Das Amtsgericht K. verurteilte den Beklagten am 26. Januar 2007 wegen Verletzung des Postgeheimnisses in Tateinheit mit Unterschlagung zu einer Geldstrafe von 65 Tagessätzen zu je 35,-- €. Das Gericht berücksichtigte in den Entscheidungsgründen die aus seinem strafbaren Verhalten auf ihn zukommenden beamtenrechtlichen Konsequenzen als Milderungsgrund.

Nach Rechtskraft dieses Urteils wurde das Disziplinarverfahren mit dem Ziel der Dienstentfernung weitergeführt. Der vor Erhebung der Disziplinarklage auf Antrag des Beklagten beteiligte Betriebsrat der Niederlassung K. nahm diese zur Kenntnis, schlug allerdings eine Zurückstufung als angemessene Disziplinarmaßnahme vor. Wegen des ihrer Auffassung nach endgültigen Vertrauensverlustes hat die Klägerin gleichwohl beantragt,

den Beklagten aus dem Beamtenverhältnis zu entfernen.

Der Beklagte hat beantragt,

eine mildere Disziplinarmaßnahme zu verhängen.

Seine gesamte Persönlichkeit sei zu berücksichtigen. Dies sowie der Umstand, dass er sich in den vergangenen mehr als 20 Dienstjahren nichts habe zu schulden kommen lassen und überdurchschnittlich beurteilt worden sei, führten dazu, ihm noch ein Rest an Vertrauen entgegenzubringen.

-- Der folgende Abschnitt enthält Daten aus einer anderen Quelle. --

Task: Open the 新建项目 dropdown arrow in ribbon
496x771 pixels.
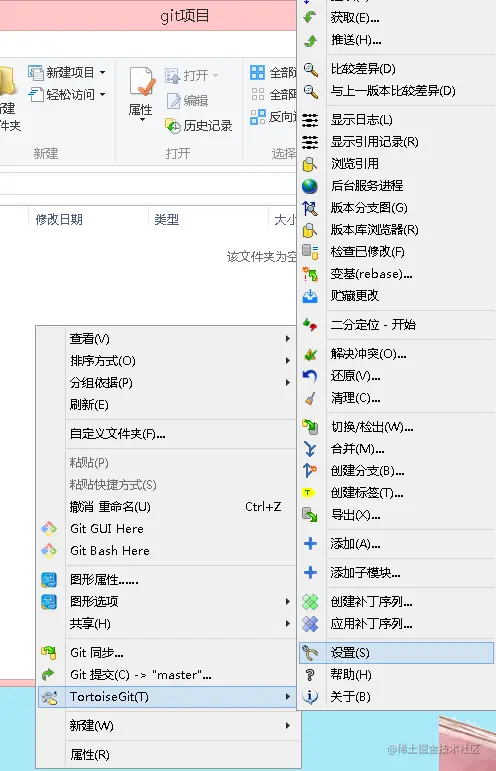Action: coord(102,73)
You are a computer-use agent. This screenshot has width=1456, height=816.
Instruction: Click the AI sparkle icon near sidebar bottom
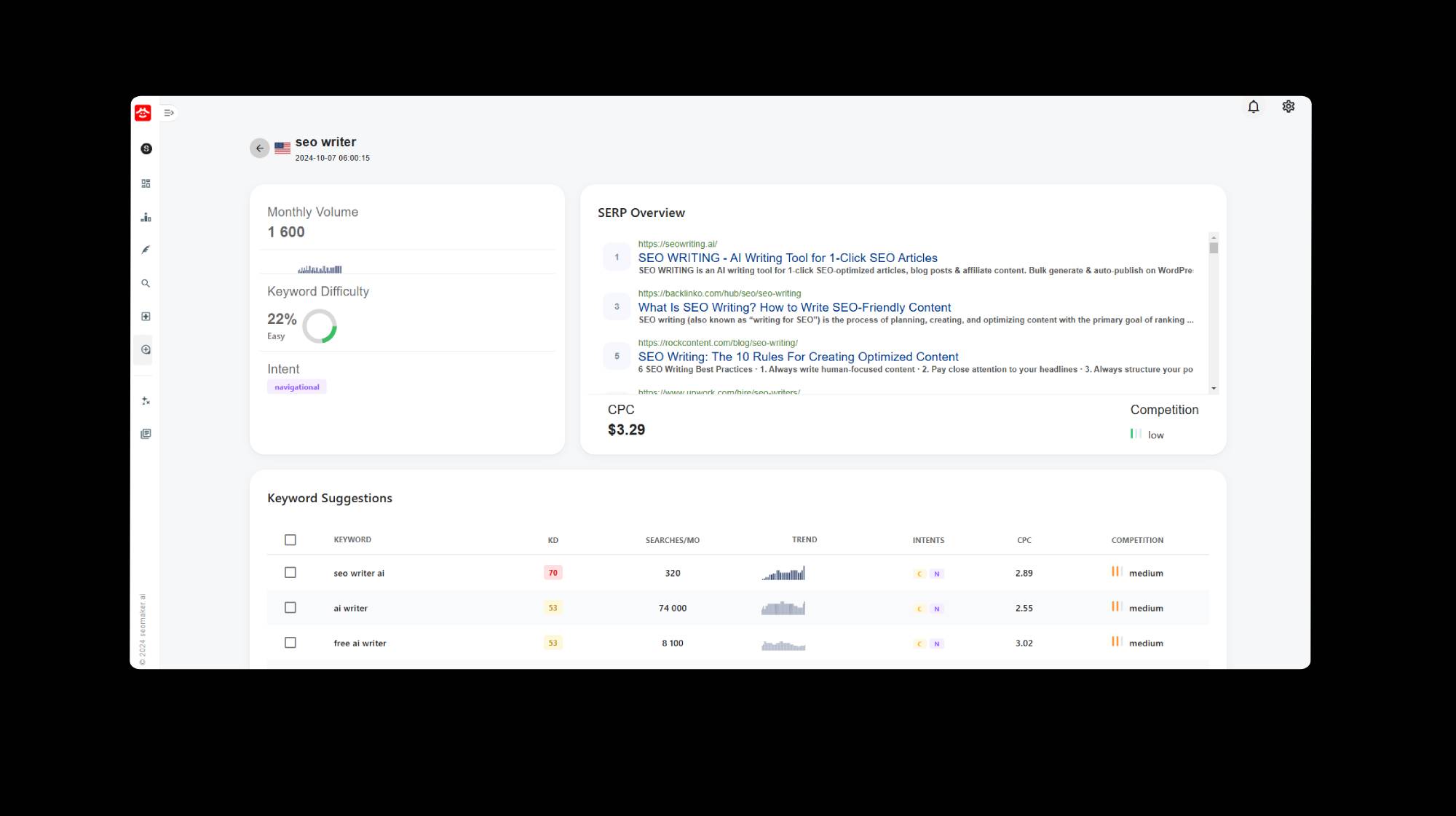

Das Verwaltungsgericht hat den Beklagten durch Urteil vom 27. September 2007 aus dem Beamtenverhältnis entfernt. Dieser habe sich eines schweren Dienstvergehens schuldig gemacht, das unter Berücksichtigung aller Umstände, insbesondere des Umfangs, in dem der Beamte seine Pflichten verletzt und das Vertrauen des Dienstherrn und der Allgemeinheit beeinträchtigt habe sowie unter angemessener Berücksichtigung seines Persönlichkeitsbildes zu einem endgültigen Vertrauensverlust führe. Durch seine innerdienstlich begangene Verletzung des Postgeheimnisses in Verbindung mit einer Unterschlagung habe der Beklagte vorsätzlich gegen seine Pflicht zu uneigennütziger Amtsführung, die Pflicht zu achtungs- und vertrauenswürdigem Verhalten innerhalb des Dienstes und die Pflicht zur Beachtung dienstlicher Vorschriften verstoßen. Zu Gunsten des Beklagten zu berücksichtigende Gesichtspunkte, die auch bei dem gegebenen Zugriffsdelikt zu berücksichtigen seien, führten hier nicht zu einer positiven Prognose. Mildernd sei allenfalls seine disziplinarische Unbelastetheit, seine überdurchschnittlichen Leistungen und seine Mitwirkung bei der Aufklärung der Tat zu berücksichtigen. Darüber hinaus bereue er seine Tat aufrichtig. Trotz dieser zu seinen Gunsten zu berücksichtigenden Gesichtspunkte sei jedoch angesichts des äußerst schwerwiegenden Versagens des Beklagten im Kernbereich seiner Dienstpflichten davon auszugehen, dass die durch sein Fehlverhalten herbeigeführte Schädigung des Ansehens des Berufsbeamtentums bei einer Fortsetzung des Beamtenverhältnisses nicht wieder gut zu machen wäre. Würde der Beklagte trotz seiner Verfehlung im Beamtenverhältnis belassen, würde sich der Eindruck aufdrängen, solche Verfehlungen würden verharmlost bzw. ihnen nicht mit aller nötigen Entschiedenheit begegnet.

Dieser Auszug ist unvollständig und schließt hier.